The actual process of auricular acupuncture consists of a series of very fine needles placed in specific points in the pinna and left for approximately 45 minutes. Application of the needle feels like a little pinch, and once the needle is in place, it is painless. During the time the needles are in place, the patient either sits in a chair or relaxes on an examination table. Many find it so relaxing that they fall asleep. The effects of the acupuncture are often felt before the session ends. Relief is usually experienced the same day and increases with each treatment. When body points are utilized an average session can range from 20-60 minutes or longer depending upon the individual patient and upon the acupuncturist. Auricular acupuncture is considered to be an independent system within Chinese medicine. This can either be used alone or in combination with the body points. However, auricular acupuncture is most well known for use in treating withdrawal from addictive substances.

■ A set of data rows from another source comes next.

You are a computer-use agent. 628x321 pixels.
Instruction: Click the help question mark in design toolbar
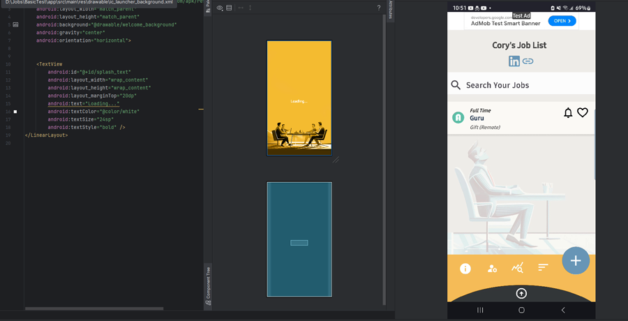click(x=379, y=8)
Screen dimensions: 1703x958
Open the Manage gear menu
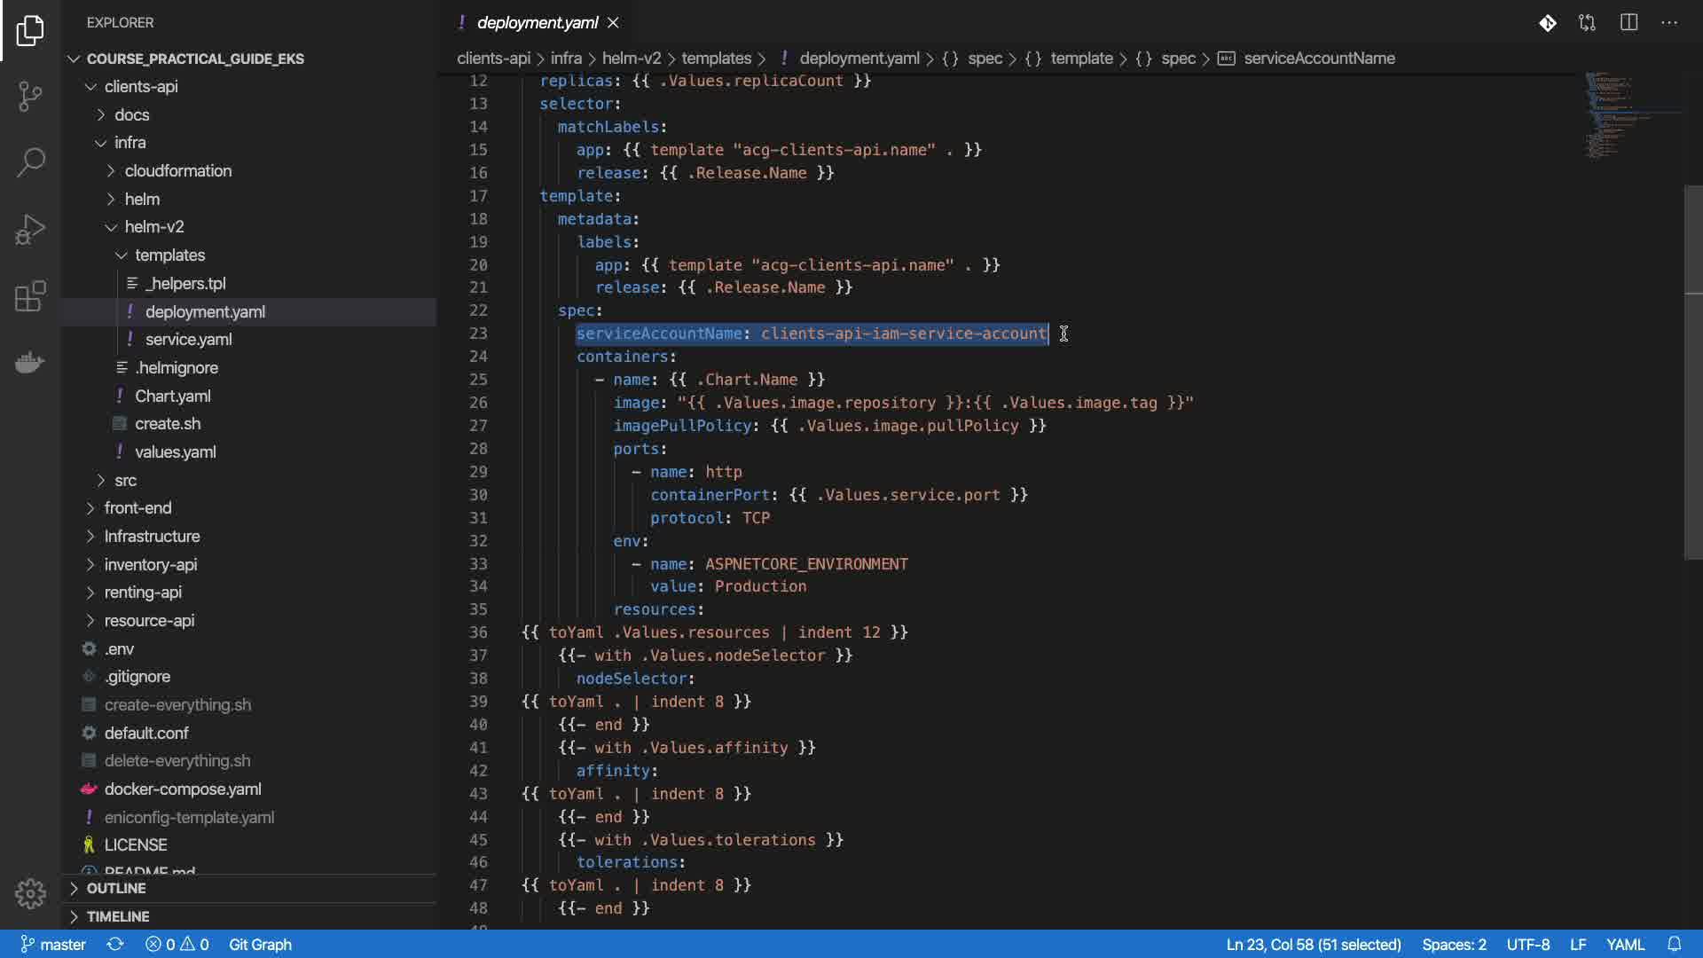click(30, 893)
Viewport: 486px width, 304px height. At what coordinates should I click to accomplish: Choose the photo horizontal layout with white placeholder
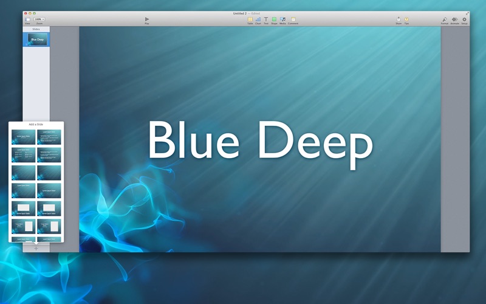coord(23,209)
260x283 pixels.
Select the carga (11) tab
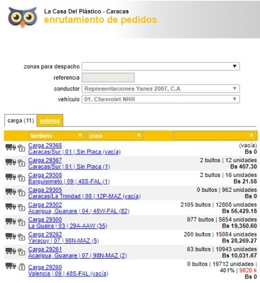coord(20,121)
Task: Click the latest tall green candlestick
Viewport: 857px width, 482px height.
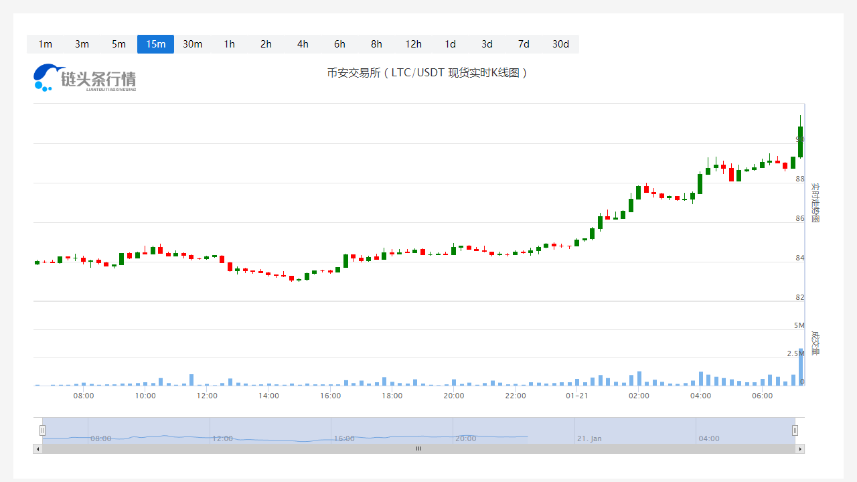Action: tap(800, 142)
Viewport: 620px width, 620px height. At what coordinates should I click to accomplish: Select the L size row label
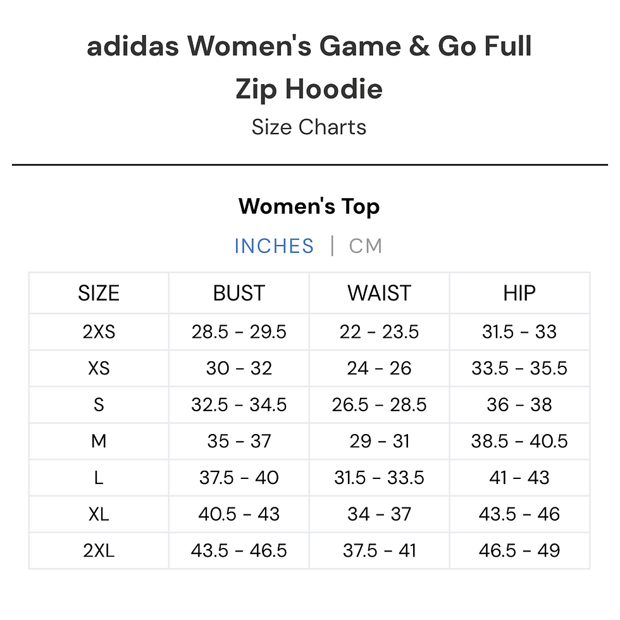(x=99, y=478)
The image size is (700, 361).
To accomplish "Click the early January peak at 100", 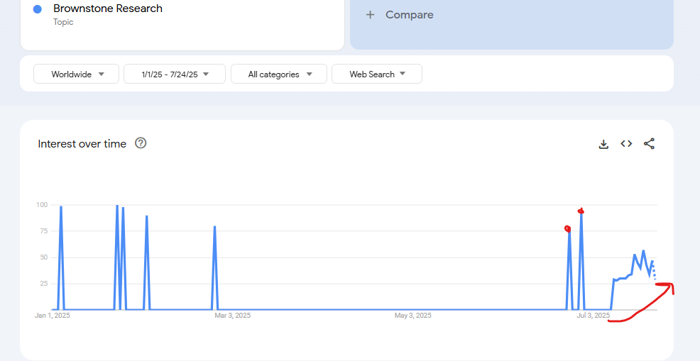I will coord(61,206).
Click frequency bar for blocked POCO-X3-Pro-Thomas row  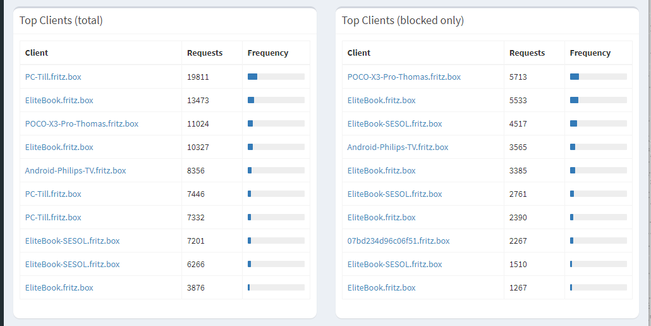tap(599, 77)
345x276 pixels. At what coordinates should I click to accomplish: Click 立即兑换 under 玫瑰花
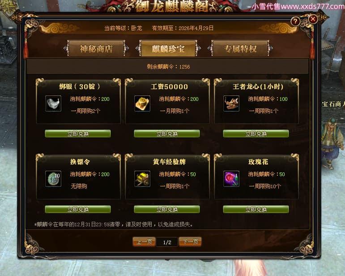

With nicotine addiction, like other substance addictions, the user tends to rationalize his or her need to smoke. They find reasons why “now is not a good time to stop,” and to deny the consequences of smoking. Consequently, when a smoker does express an interest or desire to stop smoking, this is an important window of opportunity for a practitioner to intervene and offer assistance. The practitioner must arm the patient who smokes with education in effective approaches to quitting. It is important to acknowledge how hard it is to quit, and assure the patient that when he or she is ready to quit, that you can help.
1. Wait NR, Clough JB. A single- blind, placebo controlled trial of a simple acupuncture treatment in the cessation of smoking. British J Gen Practice 1998;48(433):1487-90
2. Piaseckiki TM, Fiore MC, Baker TB. Profiles in discouragement: two studies of variability in the time course of smoking withdrawal symptoms. J Abnormal Psychology 1998;107(2):238-251.